The following amendment to the bylaws was approved at the July 5 General Membership Meeting.

Add new (m) to Article 8: Executive Committee:

Further to article 14 on elections, the executive committee shall not have the authority to remove from office any executive committee member elected by the general membership. However, by a two-thirds majority, the executive committee may censure any one or more of its members for specific reasons, and any such decision, along with the names of the executive committee members voting for and against shall be recorded in the minutes as an executive committee motion. Abstentions will be recorded but will not count in the calculation of the two-thirds majority. By a similar vote, the executive committee may direct that a special membership meeting be called (as per article 15) to consider the recall of any executive committee officer except the chair(s) of the Trans Feminist Action Caucus.
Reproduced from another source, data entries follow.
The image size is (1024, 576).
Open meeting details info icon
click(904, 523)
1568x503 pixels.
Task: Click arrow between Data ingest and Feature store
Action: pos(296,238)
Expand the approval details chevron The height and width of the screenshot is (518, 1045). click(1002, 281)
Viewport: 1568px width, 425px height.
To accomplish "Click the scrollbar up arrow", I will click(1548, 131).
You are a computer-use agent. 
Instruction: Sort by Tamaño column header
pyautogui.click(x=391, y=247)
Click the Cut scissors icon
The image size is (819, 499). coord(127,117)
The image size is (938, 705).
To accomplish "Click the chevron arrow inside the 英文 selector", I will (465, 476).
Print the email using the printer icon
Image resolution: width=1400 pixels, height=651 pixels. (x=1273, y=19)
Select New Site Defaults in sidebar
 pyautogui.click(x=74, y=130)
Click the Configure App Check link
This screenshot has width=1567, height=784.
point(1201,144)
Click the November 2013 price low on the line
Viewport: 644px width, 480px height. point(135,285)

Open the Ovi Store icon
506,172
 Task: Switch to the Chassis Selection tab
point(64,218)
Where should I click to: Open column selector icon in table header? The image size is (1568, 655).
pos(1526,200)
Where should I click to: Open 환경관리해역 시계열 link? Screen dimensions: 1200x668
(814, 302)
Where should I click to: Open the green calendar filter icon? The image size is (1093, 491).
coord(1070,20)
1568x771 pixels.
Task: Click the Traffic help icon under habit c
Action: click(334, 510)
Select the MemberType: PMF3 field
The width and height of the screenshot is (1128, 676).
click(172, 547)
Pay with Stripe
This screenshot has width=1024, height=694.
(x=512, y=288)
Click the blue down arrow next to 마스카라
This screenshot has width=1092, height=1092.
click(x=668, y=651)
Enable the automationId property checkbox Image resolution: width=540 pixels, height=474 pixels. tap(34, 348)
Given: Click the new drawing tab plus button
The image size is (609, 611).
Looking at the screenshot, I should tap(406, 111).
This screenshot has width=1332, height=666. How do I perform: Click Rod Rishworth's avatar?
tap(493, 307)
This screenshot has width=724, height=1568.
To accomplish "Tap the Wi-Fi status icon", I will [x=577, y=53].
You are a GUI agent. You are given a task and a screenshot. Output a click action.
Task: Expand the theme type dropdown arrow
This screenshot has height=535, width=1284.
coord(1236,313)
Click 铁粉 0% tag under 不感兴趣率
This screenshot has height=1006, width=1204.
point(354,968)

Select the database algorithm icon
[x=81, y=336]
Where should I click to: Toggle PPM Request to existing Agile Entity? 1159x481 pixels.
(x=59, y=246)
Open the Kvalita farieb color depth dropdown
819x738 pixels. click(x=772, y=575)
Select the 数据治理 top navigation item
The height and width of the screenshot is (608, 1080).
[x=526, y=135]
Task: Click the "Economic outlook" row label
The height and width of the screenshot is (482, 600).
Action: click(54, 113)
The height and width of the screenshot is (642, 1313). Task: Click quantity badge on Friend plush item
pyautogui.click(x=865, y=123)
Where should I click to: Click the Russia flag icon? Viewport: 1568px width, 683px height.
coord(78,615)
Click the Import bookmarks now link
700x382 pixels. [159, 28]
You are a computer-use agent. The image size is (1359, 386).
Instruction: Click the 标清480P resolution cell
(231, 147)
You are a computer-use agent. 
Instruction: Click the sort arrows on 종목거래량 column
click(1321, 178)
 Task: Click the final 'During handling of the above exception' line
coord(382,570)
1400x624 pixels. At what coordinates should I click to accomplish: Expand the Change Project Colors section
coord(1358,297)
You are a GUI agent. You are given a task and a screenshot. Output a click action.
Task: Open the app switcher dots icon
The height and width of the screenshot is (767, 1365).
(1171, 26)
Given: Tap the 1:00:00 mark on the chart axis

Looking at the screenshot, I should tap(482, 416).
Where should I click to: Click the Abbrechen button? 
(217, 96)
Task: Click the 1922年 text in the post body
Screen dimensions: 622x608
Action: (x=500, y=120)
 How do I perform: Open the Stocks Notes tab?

If the recall of the chairperson of the executive committee is at issue, a chief steward shall chair the special membership meeting. Recall of any executive committee member, except the chair(s) of the Trans Feminist Action Caucus, can also be initiated by the membership if a petition is signed by 150 members of the unit or units that elected the position in good standing or 25%, whichever is lower, calling for such action. Signatures will consist of name, department, unit number, employee number, and signature. Then, at a special membership meeting to consider the recall of an executive committee member, a two-thirds majority of those present (not counting abstentions) would be required to remove the member from office. In the event of a recall, nominations for the position would be opened and an election held as per article 14. Any officer elected in this manner would hold their position until the regular election in March.

Like all bylaw amendments, it will be sent to CUPE National for final approval.